Again in the 1970s, when General Rodriguez Lara took power, also with CIA support, the Stalinist party proclaimed it a progressive regime and secured a role as unofficial adviser with an office in the presidential palace. The Rodriguez Lara regime paved the way to a military triumvirate, which unleashed intense political repression and carried out massacres of striking workers.

And, in the 1980s, when General Frank Vargas, the former armed forces chief, launched a military uprising, the Stalinists, together with the leaders of the former guerrilla movement that he repressed, backed his action, portraying it as a vehicle for national liberation.

Given the nature of these leaderships, and the unbroken chain of betrayals that they have carried out, it is hardly surprising that there is widespread confusion within the Ecuadorian working class over the military's role. Hatred of the existing order, combined with the profound crisis of perspective within the working class itself, produced substantial sympathy for the January 21 coup attempt.

The events of January 21 constitute a grave warning to the workers and oppressed of Ecuador and throughout Latin America. While the media speaks of the Ecuadorian army having gone back to its barracks, the coup attempt has served as a strategic probe from which the military and the ruling class are drawing their conclusions. As in Chile in 1973, the abortive coup may well prove only a rehearsal for the real thing.

Washington officially opposed the seizure of power by the military. It fears that a return to the era of dictatorship will destabilize the entire continent and risk the igniting of revolutionary struggles by the Latin American working class. Nonetheless, the imposition of relentless "structural adjustment" programs and austerity plans are creating intolerable social conditions throughout the region.

The policies promoted by Wall Street, the International Monetary Fund and the US government render inviable the hollow democratic forms that Washington insists must be maintained. In the end, the US-trained military in Ecuador and elsewhere on the continent remains the principal instrument for defending the interests of American capitalism in the hemisphere.

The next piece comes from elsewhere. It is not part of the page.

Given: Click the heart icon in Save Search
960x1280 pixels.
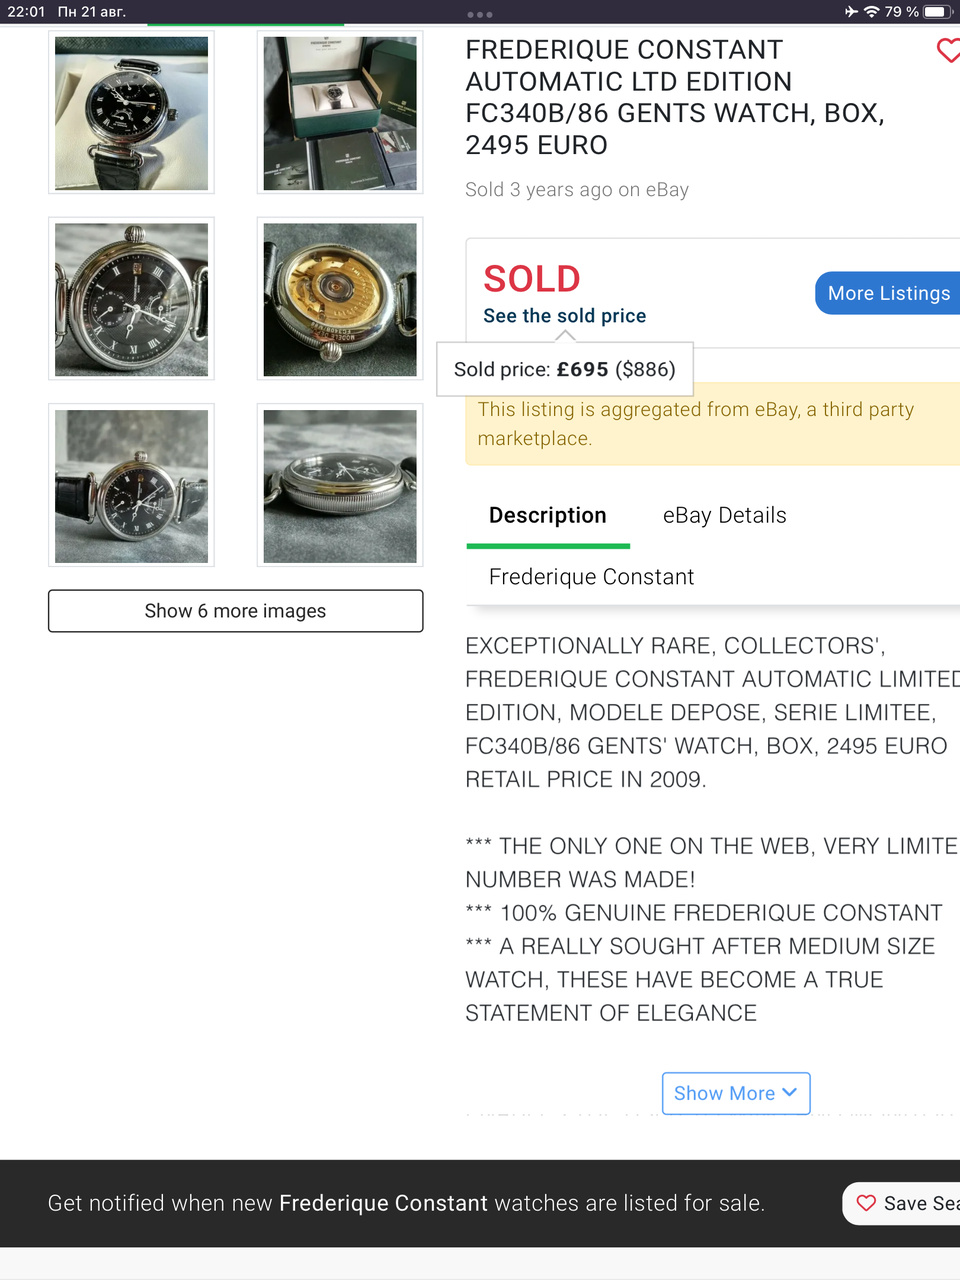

These interests are considerable, indeed decisive for the interests of the US-based banks and multinationals. The region absorbs 18 percent of US exports and accounts for about 21 percent of US companies' overseas investments. An economic collapse or revolutionary upheaval in the region would quickly rebound on the US economy. Given such a threat, Washington's distaste for military regimes could quickly evaporate, with the CIA and the Pentagon once again sponsoring coups and dictatorships.

The workers of Ecuador will soon be disabused of whatever illusions they retain in the democratic sentiments of that country's military. The January 21 events, with their manipulation of the Indian protests as a cover for a reorganization of the capitalist regime, has already begun this process. The repression which is now being prepared will further it.

Workers must learn the bitter lessons of the defeats of the 1970s, when reformist, Stalinist and nationalist leaderships tied the working class to the corrupt parties and governments of the national bourgeoisie, while the military and its US "advisors" prepared bloody coups and mass repression.

A successful struggle against a renewed threat of dictatorship in Ecuador and across the continent requires the mobilization of the working class based on its own, independent political program for the socialist transformation of society and the liberation of the Indian and peasant masses from the conditions of misery imposed by imperialism and the national bourgeoisie.